Lekarze przy porodzie złamali mojemu synowi rękę

Kolejna historia rodziców, którzy zamiast cieszyć się z narodzin syna w chwili jego przyjścia na świat zaczęli walkę o jego zdrowie i życie. Słysząc tak dużo historii od moich Klientów – rodziców dzieci, które w chwili narodzin stały się ofiarami błędu medycznego zawsze mam w tyle głowy myśl, że takie małe dziecko nie powinno przychodzić do mojej Kancelarii Adwokackiej. W tym czasie wraz ze swoimi rodzicami mogłoby się bawić na placu zabaw, czy w domu układać klocki. Niestety w mojej Kancelarii Adwokackiej są całe pliki dokumentów, które dotyczą najmłodszych dzieci. Sprawy z zakresu prawa medycznego są chyba najcięższymi sprawami dla adwokata, gdyż niosą ze sobą bardzo duży ładunek emocjonalny. Ja, jako adwokat i profesjonalista nie mogę jednak kierować się w mojej pracy zawodowej emocjami, czy własnymi ocenami. Tylko takie podejście gwarantuje świadczenie rodzicom dzieci, którzy zgłaszają się do mnie ze sprawami z zakresu błędu okołoporodowego rzetelną i profesjonalną pomoc prawną.

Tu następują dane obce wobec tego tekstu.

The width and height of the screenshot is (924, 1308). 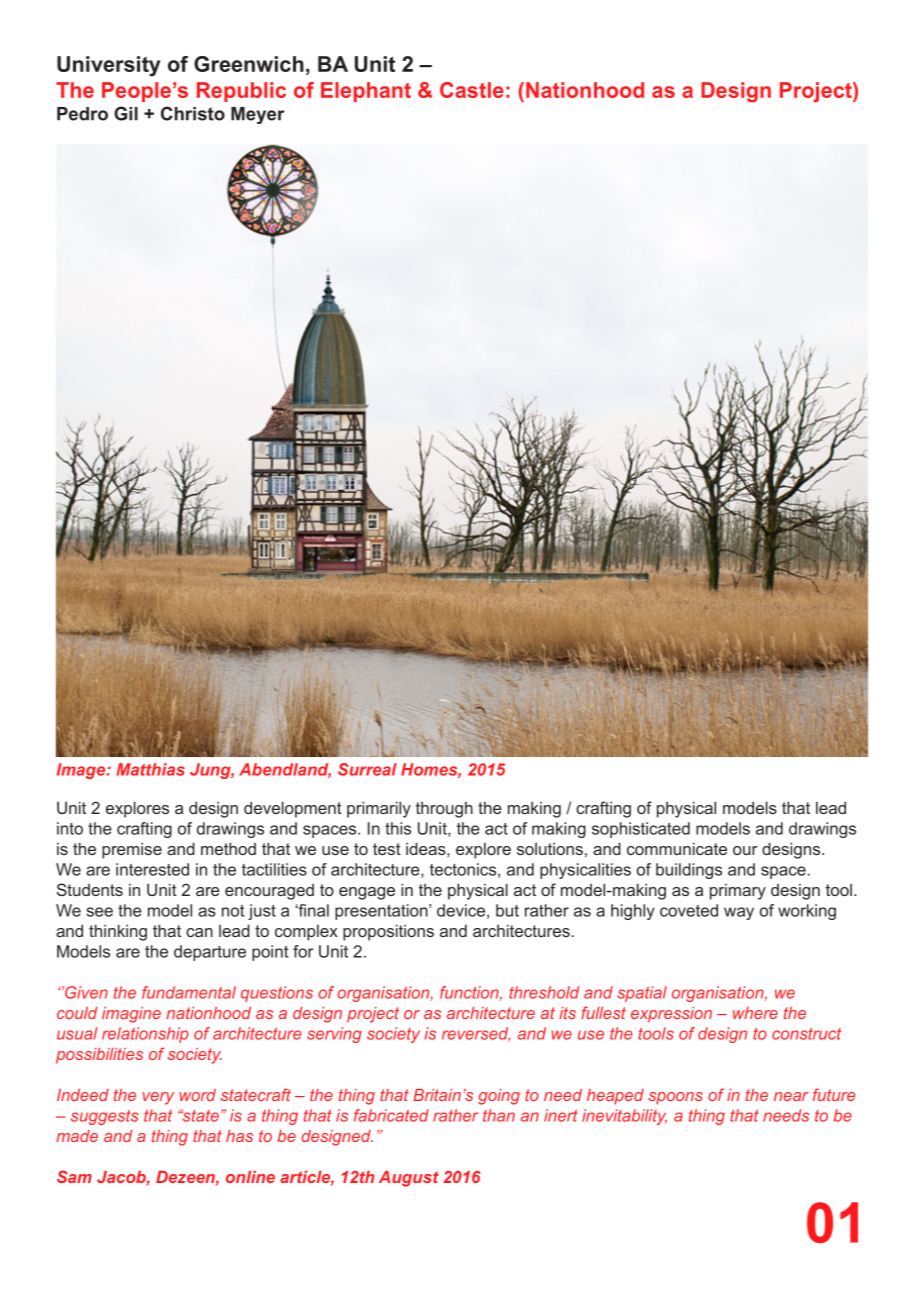 I want to click on near, so click(x=791, y=1096).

Czy lekarze w przypadku małego bohatera dzisiejszego wpisu mogli przewidzieć, że podczas porodu może dojść do zaklinowania się barków chłopca w kanale rodnym jego mamy?  

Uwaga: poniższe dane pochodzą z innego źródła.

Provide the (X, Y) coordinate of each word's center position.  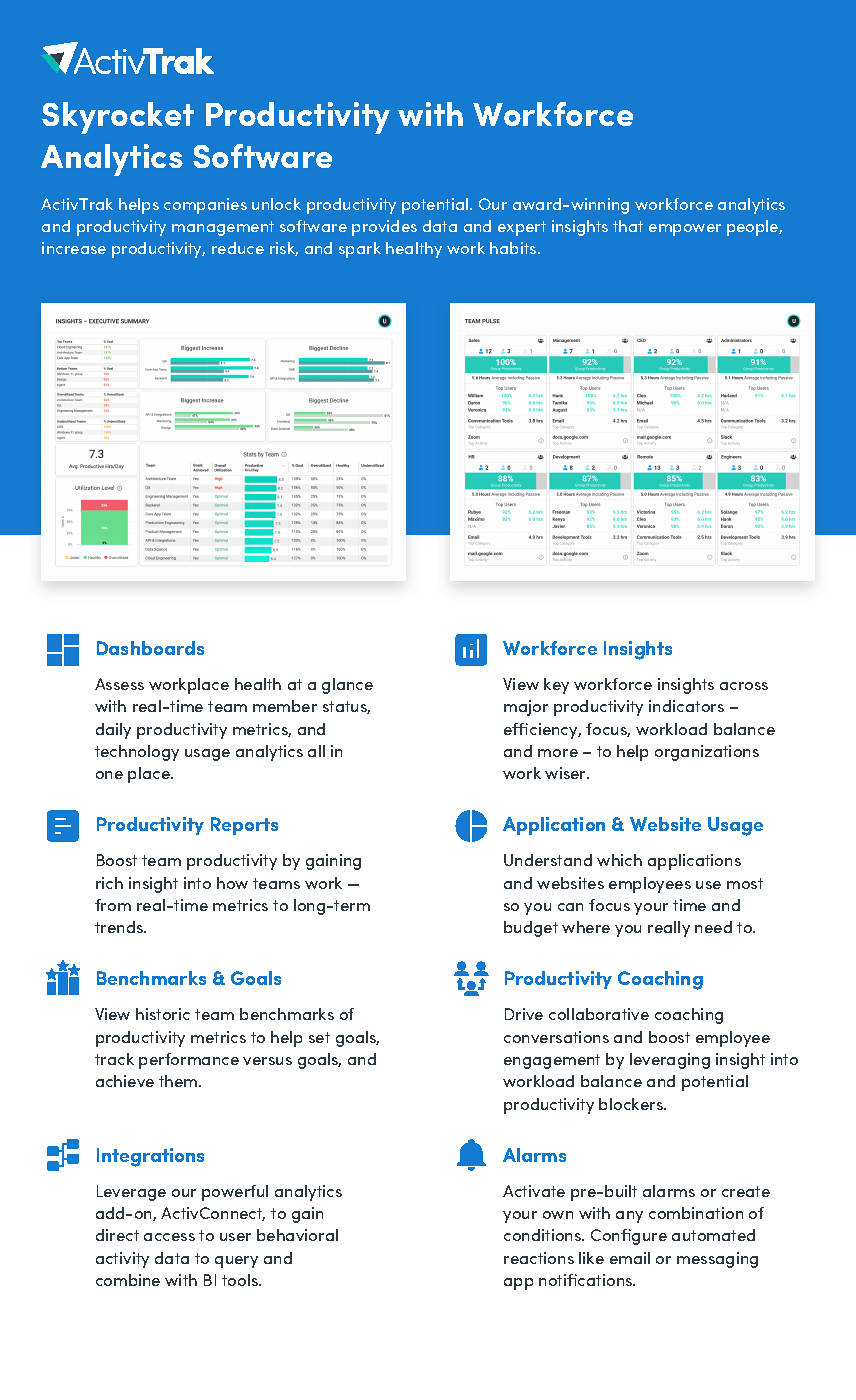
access (169, 1237)
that (628, 226)
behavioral (297, 1235)
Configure (629, 1237)
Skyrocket (118, 118)
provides (384, 228)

Aby odpowiedzieć na kluczowe pytanie z kategorii „co by było, gdyby” należy cofnąć się do okresu ciąży mamy chłopca. Nasz mały bohater, nazwijmy go Kubuś był piątym dzieckiem. Mogłoby się wydawać, że będzie wszystko w porządku, gdyż mama Kubusia wcześniej urodziła siłami natury czwórkę zdrowych dzieci. Tutaj istotna informacja – troje ostatnich dzieci matka chłopca urodziła o wadze 4.400 g, 4.700 g oraz 4.500 g.

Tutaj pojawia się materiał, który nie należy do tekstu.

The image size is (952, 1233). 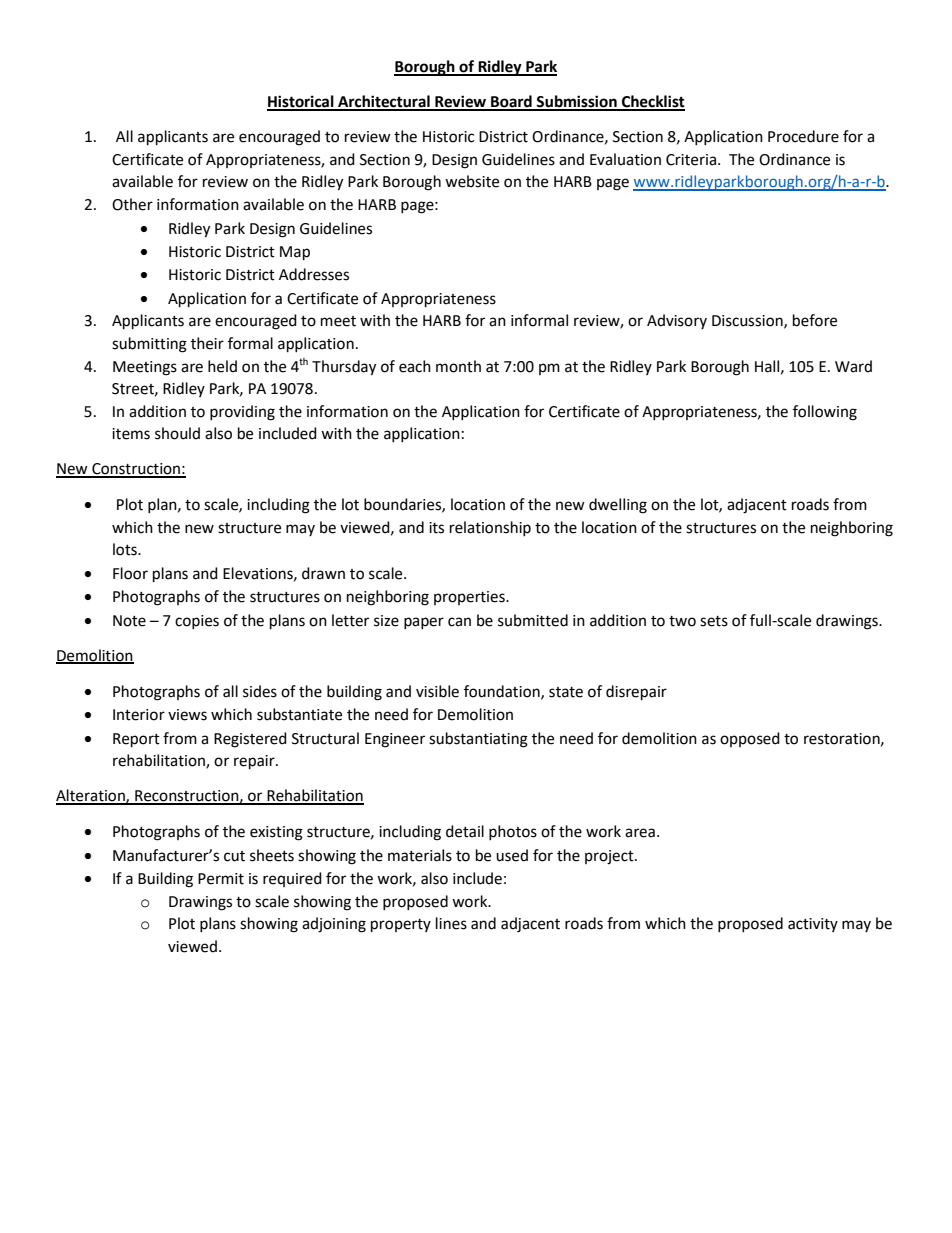 What do you see at coordinates (132, 204) in the image?
I see `Other` at bounding box center [132, 204].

W listopadzie 2005 r. matka chłopca została przyjęta do szpitala w 40 tygodniu ciąży z uwagi na rozpoczęty poród. Pomimo dynamicznych skurczów między godziną 11, a 12.15 brak było postępu porodu. Około godziny 15 sytuacja nie uległa zmianie pomimo, że skurcze o średnim nasileniu występowały co 3 minuty. Lekarze pomimo, że wiedzieli o dużej masie urodzeniowej wcześniejszych dzieci postanowili ukończyć poród Kubusia siłami natury, a nie drogą cesarskiego cięcia. To był ich błąd. Po podaniu kroplówki rozpoczęła się akcja porodowa podczas której doszło do tak zwanej dystocji barkowej, czyli zaklinowania się barków rodzącego się dziecka w kanale rodnym. Kubuś po urodzeniu ważył 5.050 g. Urodził się ze złamaną rączka, uszkodzonym lewym splotem barkowym, w stanie martwicy okołoporodowej.

Jak sprawę ocenili biegli i Sąd?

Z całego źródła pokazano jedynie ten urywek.